Le ministre fédéral des Ressources naturelles, Joe Oliver, et son collègue des Affaires intergouvernementales, Peter Penashue, étaient à Saint-Jean pour signer ce protocole avec les gouvernements de Terre-Neuve-et-Labrador et la Nouvelle-Écosse.

M. Oliver a souligné que ces projets généreront des emplois et stimuleront l'économie, tout en réduisant les émissions de gaz à effet de serre.

Ces projets comprennent une centrale hydroélectrique à Muskrat Falls et trois lignes de transport d'électricité. Des liens sous-marins seraient construits entre le Labrador, Terre-Neuve et la Nouvelle-Écosse, dans le but d'acheminer de l'énergie à compter de 2017-2018.

Le gouvernement fédéral a fait valoir que ces projets contribueront à réduire les émissions de dioxyde de carbone d'une quantité qui pourrait atteindre 4,5 mégatonnes, et à produire des retombées économiques pouvant totaliser jusqu'à 3,5 milliards $.

Peter MacKay, ministre de la Défense nationale et ministre responsable de la région de la Nouvelle-Écosse, a soutenu que ces projets montraient bien l'importance accordée par le gouvernement à la création d'emplois spécialisés, à la production d'énergie propre et aux mesures qui assureront la prospérité à long terme du Canada.

Les gouvernements fédéral et provinciaux doivent régler les termes de l'accord avant le 30 novembre.

L'opposition officielle néo-démocrate a pour sa part cautionné le coup de main d'Ottawa.
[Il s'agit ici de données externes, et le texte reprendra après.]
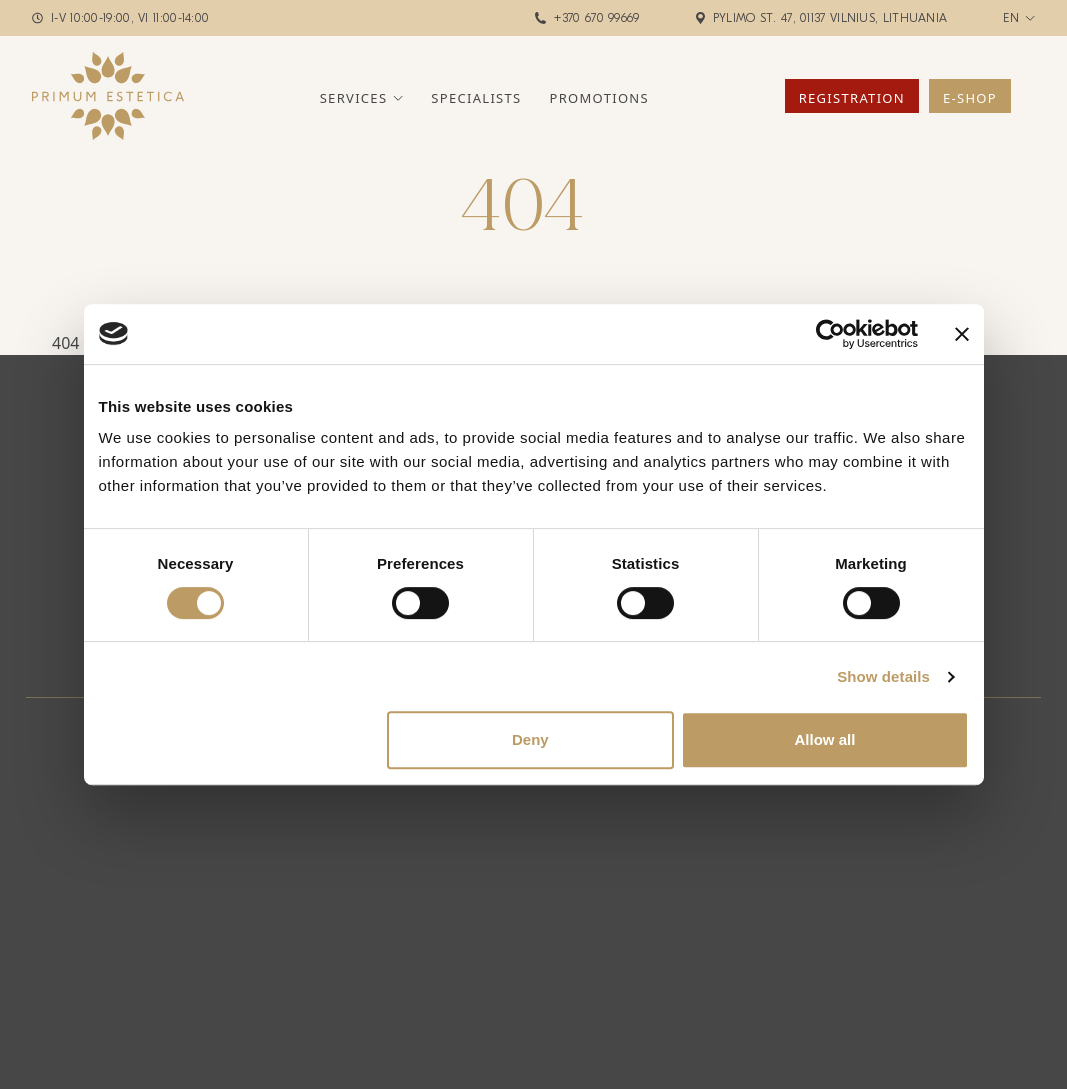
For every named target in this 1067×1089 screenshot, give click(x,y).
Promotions (599, 98)
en (1011, 18)
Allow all (825, 739)
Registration (852, 98)
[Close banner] (962, 334)
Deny (530, 739)
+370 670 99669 (596, 18)
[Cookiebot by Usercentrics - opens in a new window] (830, 334)
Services (354, 98)
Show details (883, 676)
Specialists (476, 98)
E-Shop (970, 98)
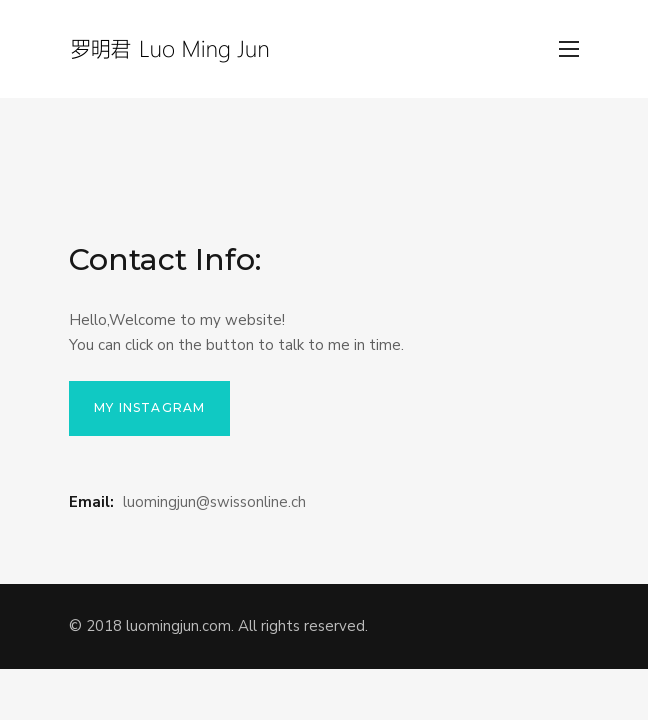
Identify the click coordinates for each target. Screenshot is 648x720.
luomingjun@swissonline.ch (214, 502)
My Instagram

Toutefois, sensible aux récriminations du Québec qui lui fournit plus de la moitié de ses représentants à son caucus, le NDP déplore une certaine forme d'iniquité, puisque seule la région de l'Atlantique profite de la mesure.

«Nous saluons l'investissement du Bas-Churchill, mais nous aurions aimé que d'autres provinces puissent aussi bénéficier de ce genre d'investissement», a déclaré le député de Brossard-La Praire, Hoang Mai, au comité des Finances, à Ottawa, vendredi matin.

Dans un communiqué, le Bloc québécois a aussi fait valoir que le gouvernement Harper est inéquitable envers le Québec.

Une porte-parole du bureau du ministre fédéral Christian Paradis a pour sa part laissé entendre que le Québec est tout aussi admissible à une aide financière dans ce domaine, puisque l'équité est un des principes du programme fédéral d'infrastructures en matière d'énergie.